■ YOUR TASK ■
Copy out verbatim everything in the entries below, from the line containing "How do I perform: Click the circular" down to the end of the entries.

■ DATA SHOWN ■
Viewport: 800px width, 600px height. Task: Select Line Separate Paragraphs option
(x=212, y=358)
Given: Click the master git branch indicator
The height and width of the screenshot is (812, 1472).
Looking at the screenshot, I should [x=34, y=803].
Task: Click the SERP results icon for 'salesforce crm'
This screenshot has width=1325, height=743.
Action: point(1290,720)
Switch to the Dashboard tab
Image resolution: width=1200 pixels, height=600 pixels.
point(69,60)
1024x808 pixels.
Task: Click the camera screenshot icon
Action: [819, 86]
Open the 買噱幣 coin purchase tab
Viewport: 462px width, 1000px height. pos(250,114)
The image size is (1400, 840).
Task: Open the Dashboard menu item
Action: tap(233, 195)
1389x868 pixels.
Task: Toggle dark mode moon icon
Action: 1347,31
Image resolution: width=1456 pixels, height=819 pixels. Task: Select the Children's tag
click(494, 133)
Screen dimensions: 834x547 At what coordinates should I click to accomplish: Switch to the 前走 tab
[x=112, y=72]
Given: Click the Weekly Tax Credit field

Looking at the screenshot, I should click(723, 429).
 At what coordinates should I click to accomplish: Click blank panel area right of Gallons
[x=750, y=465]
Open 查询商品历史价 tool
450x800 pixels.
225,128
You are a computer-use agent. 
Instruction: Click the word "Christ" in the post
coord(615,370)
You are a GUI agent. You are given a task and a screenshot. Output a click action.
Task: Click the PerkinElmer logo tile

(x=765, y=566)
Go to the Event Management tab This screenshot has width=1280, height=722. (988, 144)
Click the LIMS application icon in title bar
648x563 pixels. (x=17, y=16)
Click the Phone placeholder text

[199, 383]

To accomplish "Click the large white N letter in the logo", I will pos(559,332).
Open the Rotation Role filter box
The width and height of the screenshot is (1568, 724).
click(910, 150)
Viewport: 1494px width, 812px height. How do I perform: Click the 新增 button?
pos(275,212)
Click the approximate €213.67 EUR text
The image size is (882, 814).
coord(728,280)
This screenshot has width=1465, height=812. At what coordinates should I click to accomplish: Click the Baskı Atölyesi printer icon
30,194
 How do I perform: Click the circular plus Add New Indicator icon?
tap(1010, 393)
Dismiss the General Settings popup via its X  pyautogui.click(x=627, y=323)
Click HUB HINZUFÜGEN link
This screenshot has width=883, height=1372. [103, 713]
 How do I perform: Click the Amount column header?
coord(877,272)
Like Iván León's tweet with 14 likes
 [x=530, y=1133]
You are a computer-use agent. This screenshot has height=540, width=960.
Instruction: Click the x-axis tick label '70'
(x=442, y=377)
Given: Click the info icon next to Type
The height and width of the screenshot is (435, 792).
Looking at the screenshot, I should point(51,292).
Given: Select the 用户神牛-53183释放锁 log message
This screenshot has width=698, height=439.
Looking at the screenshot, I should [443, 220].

■ RESPONSE TO THE TASK ■
 How do I perform: Click the circular plus Add New Indicator icon?
tap(1010, 393)
Dismiss the General Settings popup via its X  pyautogui.click(x=627, y=323)
Click HUB HINZUFÜGEN link
This screenshot has width=883, height=1372. [103, 713]
 How do I perform: Click the Amount column header?
coord(877,272)
Like Iván León's tweet with 14 likes
 [x=530, y=1133]
You are a computer-use agent. This screenshot has height=540, width=960.
Instruction: Click the x-axis tick label '70'
(x=442, y=377)
Given: Click the info icon next to Type
The height and width of the screenshot is (435, 792).
Looking at the screenshot, I should point(51,292).
Given: Select the 用户神牛-53183释放锁 log message
This screenshot has width=698, height=439.
Looking at the screenshot, I should [443, 220].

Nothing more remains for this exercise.